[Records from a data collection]
# # #

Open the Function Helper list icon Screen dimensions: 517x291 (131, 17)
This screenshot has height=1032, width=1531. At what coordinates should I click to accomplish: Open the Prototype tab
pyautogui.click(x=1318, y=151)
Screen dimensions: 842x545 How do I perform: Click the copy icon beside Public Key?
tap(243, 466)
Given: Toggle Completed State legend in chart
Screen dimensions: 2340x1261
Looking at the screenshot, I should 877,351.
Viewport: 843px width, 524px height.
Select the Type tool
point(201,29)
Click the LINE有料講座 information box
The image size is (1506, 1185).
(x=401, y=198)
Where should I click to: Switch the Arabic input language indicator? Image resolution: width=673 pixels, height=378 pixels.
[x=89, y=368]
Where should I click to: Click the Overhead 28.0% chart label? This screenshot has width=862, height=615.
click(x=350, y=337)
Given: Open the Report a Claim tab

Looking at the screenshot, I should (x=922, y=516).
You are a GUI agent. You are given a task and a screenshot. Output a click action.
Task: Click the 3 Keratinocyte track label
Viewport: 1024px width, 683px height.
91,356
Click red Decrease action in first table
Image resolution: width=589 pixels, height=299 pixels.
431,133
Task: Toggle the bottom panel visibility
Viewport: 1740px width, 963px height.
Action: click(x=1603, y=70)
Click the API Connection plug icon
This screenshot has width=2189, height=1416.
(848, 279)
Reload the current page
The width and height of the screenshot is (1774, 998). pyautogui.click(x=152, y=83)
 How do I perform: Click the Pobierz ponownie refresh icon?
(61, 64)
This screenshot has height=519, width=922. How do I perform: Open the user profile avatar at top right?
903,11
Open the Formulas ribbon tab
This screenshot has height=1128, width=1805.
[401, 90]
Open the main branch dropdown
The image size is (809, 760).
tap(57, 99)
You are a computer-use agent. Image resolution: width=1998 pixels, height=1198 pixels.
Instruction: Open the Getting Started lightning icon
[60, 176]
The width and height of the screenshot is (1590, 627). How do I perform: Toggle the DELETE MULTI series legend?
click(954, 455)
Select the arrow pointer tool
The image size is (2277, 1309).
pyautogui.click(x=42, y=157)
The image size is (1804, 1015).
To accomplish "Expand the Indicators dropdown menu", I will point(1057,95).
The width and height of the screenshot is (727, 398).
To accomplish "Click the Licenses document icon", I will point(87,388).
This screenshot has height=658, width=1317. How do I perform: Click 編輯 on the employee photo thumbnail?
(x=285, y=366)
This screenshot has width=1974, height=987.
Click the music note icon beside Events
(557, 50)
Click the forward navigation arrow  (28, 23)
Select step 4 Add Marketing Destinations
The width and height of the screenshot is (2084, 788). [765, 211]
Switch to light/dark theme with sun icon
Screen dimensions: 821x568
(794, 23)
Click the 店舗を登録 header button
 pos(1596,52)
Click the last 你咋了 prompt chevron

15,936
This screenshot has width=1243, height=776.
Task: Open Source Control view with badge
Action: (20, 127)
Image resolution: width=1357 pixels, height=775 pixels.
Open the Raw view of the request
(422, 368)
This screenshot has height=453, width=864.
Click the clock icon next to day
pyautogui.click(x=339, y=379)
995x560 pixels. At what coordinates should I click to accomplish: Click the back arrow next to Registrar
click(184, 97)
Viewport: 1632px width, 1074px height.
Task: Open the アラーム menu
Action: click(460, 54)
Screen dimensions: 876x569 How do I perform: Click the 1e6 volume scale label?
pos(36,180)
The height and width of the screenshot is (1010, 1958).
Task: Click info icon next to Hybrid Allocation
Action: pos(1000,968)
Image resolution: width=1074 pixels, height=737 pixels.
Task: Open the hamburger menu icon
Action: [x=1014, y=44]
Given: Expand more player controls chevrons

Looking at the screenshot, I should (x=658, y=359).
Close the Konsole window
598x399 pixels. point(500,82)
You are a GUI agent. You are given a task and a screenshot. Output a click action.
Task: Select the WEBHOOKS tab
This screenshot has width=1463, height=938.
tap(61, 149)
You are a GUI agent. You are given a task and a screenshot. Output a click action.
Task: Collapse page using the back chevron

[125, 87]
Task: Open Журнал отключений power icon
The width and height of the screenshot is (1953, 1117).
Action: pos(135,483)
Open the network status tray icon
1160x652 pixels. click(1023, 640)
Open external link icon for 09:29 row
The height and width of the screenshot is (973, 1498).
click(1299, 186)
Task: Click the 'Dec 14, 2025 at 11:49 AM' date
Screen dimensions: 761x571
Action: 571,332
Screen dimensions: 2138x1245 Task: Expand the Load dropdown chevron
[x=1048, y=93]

# # #

§ Work instructions:
Write out exactly each line of the entries, starting at the one containing "Task: Select the WEBHOOKS tab" and finishing with the last line.

§ Answer to this problem:
Task: Select the WEBHOOKS tab
This screenshot has width=1463, height=938.
tap(61, 149)
You are a GUI agent. You are given a task and a screenshot. Output a click action.
Task: Collapse page using the back chevron

[125, 87]
Task: Open Журнал отключений power icon
The width and height of the screenshot is (1953, 1117).
Action: pos(135,483)
Open the network status tray icon
1160x652 pixels. click(1023, 640)
Open external link icon for 09:29 row
The height and width of the screenshot is (973, 1498).
click(1299, 186)
Task: Click the 'Dec 14, 2025 at 11:49 AM' date
Screen dimensions: 761x571
Action: 571,332
Screen dimensions: 2138x1245 Task: Expand the Load dropdown chevron
[x=1048, y=93]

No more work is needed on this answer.